Approval and compliance checks determine next movement.
Backend or outbox worker handles external provider execution.
Status finalization and operational traceability are recorded.
4. Workflow and Control Model
QPay does not treat payments as a fire-and-forget action. It models the system as a controlled sequence with explicit checkpoints.
Operational Flow
- Business user creates or selects a beneficiary and payout rail.
- User requests an FX quote and confirms a payment.
- Backend evaluates approval policy and compliance conditions.
- If required, the payment enters approval or compliance review queues.
- Once clear, the transaction proceeds toward provider submission.
- Provider attempts, webhook events, and internal audit records preserve the full execution story.
Approval Controls
Threshold-based and policy-based controls prevent unrestricted money movement and add business governance into the workflow.
Compliance Review
Compliance cases and review queues make risk handling visible and operable, rather than burying it in hidden backend logic.
Auditability
Actions across auth, approvals, funding, compliance, and payment flow can be tracked through audit and ledger-aligned records.
5. Reliability, Risk, and Operations
For a fintech product, reliability is not just uptime. It is the ability to reason about what happened, what is stuck, what failed, and what must be retried safely.

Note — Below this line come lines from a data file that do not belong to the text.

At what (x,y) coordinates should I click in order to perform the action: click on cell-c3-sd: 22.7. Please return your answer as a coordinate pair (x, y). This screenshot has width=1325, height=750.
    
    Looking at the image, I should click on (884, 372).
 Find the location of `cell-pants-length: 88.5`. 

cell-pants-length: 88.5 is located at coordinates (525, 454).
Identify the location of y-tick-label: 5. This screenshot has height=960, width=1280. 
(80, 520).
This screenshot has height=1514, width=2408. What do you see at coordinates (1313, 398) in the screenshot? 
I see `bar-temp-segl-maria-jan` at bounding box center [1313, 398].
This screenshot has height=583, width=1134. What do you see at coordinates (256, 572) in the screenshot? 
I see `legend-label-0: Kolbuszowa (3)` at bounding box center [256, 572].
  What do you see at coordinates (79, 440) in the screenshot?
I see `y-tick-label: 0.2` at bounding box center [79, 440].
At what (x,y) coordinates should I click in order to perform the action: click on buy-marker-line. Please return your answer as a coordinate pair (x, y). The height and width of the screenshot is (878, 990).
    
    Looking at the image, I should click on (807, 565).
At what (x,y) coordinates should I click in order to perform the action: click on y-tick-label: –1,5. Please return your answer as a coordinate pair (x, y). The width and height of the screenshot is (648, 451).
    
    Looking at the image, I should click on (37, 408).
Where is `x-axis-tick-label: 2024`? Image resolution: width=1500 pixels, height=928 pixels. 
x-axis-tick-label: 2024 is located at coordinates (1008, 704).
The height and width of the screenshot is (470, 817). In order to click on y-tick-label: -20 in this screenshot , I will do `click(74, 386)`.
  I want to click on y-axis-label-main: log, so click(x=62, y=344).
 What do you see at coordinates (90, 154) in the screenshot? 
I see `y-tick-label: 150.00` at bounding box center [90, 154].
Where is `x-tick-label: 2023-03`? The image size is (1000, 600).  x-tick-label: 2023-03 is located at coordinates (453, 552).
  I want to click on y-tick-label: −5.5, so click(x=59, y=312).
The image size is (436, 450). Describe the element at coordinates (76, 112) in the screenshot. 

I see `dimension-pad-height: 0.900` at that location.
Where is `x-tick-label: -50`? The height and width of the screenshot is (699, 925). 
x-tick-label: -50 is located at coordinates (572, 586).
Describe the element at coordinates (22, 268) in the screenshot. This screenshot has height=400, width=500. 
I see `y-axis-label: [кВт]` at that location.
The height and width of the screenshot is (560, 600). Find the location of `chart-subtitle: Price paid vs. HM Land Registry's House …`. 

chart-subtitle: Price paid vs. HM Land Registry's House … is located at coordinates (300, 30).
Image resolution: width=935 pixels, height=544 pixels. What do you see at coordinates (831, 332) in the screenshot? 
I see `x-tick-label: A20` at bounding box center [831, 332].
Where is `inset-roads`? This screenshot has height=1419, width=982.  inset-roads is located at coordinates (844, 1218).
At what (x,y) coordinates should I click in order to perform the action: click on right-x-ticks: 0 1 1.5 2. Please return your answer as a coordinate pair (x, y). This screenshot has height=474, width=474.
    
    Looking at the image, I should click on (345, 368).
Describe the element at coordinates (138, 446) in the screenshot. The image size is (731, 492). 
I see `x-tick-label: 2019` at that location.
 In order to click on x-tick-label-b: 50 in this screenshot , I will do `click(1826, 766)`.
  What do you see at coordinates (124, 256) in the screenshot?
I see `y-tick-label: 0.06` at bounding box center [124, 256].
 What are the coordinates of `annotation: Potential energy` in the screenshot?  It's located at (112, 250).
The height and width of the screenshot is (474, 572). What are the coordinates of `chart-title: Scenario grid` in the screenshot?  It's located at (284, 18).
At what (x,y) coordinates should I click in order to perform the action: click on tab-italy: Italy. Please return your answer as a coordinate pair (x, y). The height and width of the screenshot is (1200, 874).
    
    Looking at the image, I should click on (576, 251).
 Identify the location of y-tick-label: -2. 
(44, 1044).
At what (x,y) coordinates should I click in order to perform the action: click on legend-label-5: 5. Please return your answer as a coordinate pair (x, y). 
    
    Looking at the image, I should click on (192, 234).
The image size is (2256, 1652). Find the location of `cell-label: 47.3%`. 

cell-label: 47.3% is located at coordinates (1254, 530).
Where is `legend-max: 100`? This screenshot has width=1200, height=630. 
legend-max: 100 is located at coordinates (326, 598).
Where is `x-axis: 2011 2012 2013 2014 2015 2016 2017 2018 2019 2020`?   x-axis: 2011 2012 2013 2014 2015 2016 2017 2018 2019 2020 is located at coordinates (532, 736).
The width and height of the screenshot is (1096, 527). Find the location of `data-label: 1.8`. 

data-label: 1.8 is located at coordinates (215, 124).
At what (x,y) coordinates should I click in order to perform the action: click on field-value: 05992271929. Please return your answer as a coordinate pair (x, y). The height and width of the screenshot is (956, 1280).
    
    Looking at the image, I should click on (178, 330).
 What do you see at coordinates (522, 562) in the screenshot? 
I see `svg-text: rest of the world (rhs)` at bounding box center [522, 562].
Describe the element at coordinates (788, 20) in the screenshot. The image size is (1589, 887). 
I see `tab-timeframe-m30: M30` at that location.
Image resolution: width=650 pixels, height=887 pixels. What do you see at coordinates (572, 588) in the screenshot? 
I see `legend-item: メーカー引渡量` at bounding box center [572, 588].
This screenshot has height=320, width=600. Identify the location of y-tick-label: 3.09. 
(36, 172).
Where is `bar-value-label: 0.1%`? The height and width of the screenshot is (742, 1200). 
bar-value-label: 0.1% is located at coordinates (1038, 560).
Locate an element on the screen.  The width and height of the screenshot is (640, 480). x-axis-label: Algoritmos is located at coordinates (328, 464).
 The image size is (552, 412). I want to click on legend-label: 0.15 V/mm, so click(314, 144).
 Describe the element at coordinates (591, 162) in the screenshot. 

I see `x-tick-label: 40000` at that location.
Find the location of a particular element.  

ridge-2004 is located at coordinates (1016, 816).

| Area | Risk | Mitigation in QPay |
|---|---|---|
| Duplicate execution | Repeated requests or retries can trigger unintended actions. | Idempotency handling, durable workflow state, and controlled provider submission paths reduce replay risk. |
| Asynchronous uncertainty | External provider outcomes do not resolve synchronously. | Webhook ingestion, outbox processing, status history, and reconciliation support visibility over delayed outcomes. |
| Financial inconsistency | Account balances can drift from transaction history without disciplined accounting. | Double-entry ledger structures and balance snapshots create a stronger integrity model. |
| Operational opacity | Internal teams cannot respond quickly without observability. | Health, metrics, audit logs, provider health, and workflow queues provide operational control surfaces. |
Why the Worker Matters
The background worker separates time-sensitive user interaction from retryable provider-side operations. This is important because payment systems often need durable processing beyond the original request cycle. The worker allows the product to maintain responsiveness while still handling retries, transient failures, and delayed external dependencies.
6. Strategic Outcome and Roadmap
QPay has evolved beyond a simple payment demo into a clearer operations-first fintech platform direction. The architecture and product split establish a stronger foundation for future growth.
Current Strategic Strengths
- Clear separation between customer activity and internal operations
- Shared backend platform across multiple product surfaces
- Workflow-first design rather than transfer-first design
- Operational readiness through audit, compliance, and observability primitives
- Extensible provider and reconciliation infrastructure
What This Enables Next
With this base in place, the platform can expand toward more advanced treasury and business-finance capabilities such as multi-currency wallets, invoice-linked payments, scheduled disbursements, bulk payouts, inbound collections, ERP integrations, and more formal role and spend controls.
Provider adapter interfaces, Flutterwave and Paystack webhook verification/readiness work, provider certification checks, and real-provider activation surfaces are already in place.
The upcoming roadmap now shifts toward multi-currency wallets, bulk payouts, scheduled payments, invoice workflows, ERP integrations, vendor portals, treasury tools, spend controls, and inbound collections.